Of 3280 participants, 224 were unable to complete the retinal tomography test or had no tomography imaging data, 195 had had a test, but with poor image quality (SD >50 μm). The image quality SD was 21.6 ± 9.7 μm for the remaining 2861 persons. Of these, 121 had diagnosed glaucoma, 205 had suspected glaucoma (including persons with suspicious glaucomatous changes in the disc), and 206 had a history of ocular surgery (including cataract surgery or retina photocoagulation) and were excluded, leaving 2329 persons (1123 men; mean age, 56.8 ± 10.5 years, and 1206 women; mean age, 55.6 ± 9.9 years) for the final analyses.
Table 1 shows the correlations of height, weight, and BMI with sociodemographic and systemic and ocular biometric variables. Height correlated negatively with age, sex, IOP, and rim area and positively with education level, income level, axial length, disc area, cup area, and cup-to-disc area ratio (all with
P < 0.05). Weight and BMI correlated with similar variables as did height, but they were positively associated with elevated IOP level (both
P < 0.05).
Higher body height, lower body weight, and lower BMI were associated with larger cup-to-disc area ratio (
Fig. 1). In
Table 2, each value represents the result of a separate regression model, with individual optic disc parameters or IOP as the dependent variable, and height, weight, and BMI as independent variables in the models. In multiple regression analyses after adjustment for age, sex, axial length, optic disc area, IOP, education, and income level, each SD increase in height was associated with a 0.042-mm
2 decrease in rim area and a 0.020 increase in cup-to-disc area ratio. In similar multiple regression analyses, each SD decrease in weight was associated with a 0.305-mm Hg decrease in IOP, a 0.013-mm
2 decrease in rim area, and a 0.010 increase in cup-to-disc area ratio. Each SD decrease in BMI was associated with a 0.376-mm Hg decrease in IOP, a 0.021-mm
2 decrease in rim area, and a 0.010 increase in cup-to-disc area ratio. None of the anthropometric parameters was significantly associated with optic disc area (
P > 0.05).
Associations were consistent across subgroups stratified by sex in the multiple regression analyses. In the men, each SD increase in body height, each SD decrease in body weight, and each SD decrease in BMI was associated with a 0.017 (P < 0.001), 0.012 (P < 0.001), and 0.010 (P < 0.001) increase in cup-to-disc area ratio, respectively. In the women, each SD increase in body height, each SD decrease in body weight, and each SD decrease in BMI was associated with a 0.010 (P = 0.01), 0.010 (P = 0.003), and 0.011 (P = 0.001) increase in cup-to-disc area ratio, respectively. Body weight and BMI showed consistent associations with increased IOP across sex subgroups (P < 0.001).
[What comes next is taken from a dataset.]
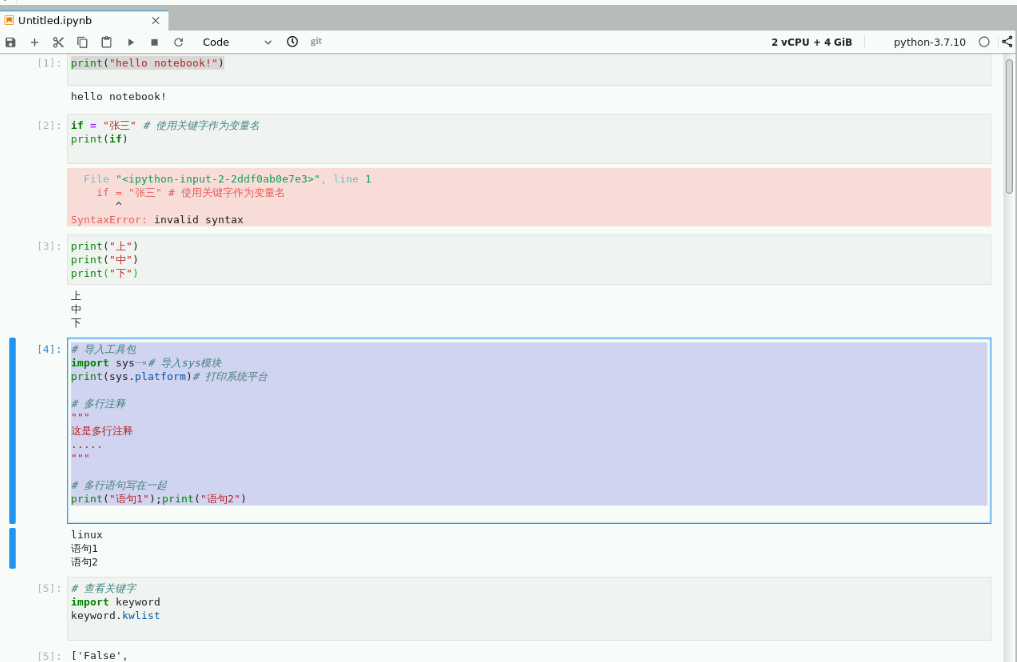
Task: Run the selected cell
Action: coord(130,42)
In this population, the proportion of persons with myopia (defined as spherical equivalent < −0.5 D) and high myopia (spherical equivalent < −6.0D) was 22.0% (95% confidence interval [CI], 20.3%–23.7%) and 2.4% (95% CI, 1.8%–3.0%), respectively. We performed a subsidiary analysis, stratifying the group by the presence or absence of high myopia. In persons without high myopia (n = 2272), multivariate adjusted associations were similar. Each SD increase in body height, each SD decrease in body weight, and each SD decrease in BMI was associated with a 0.018 (P < 0.001), 0.012 (P < 0.001), and 0.011 (P < 0.001) increase in cup-to-disc area ratio, respectively. In persons with high myopia (n = 57); however, there were no significant associations between anthropometric parameters and optic disc parameters (all P > 0.05).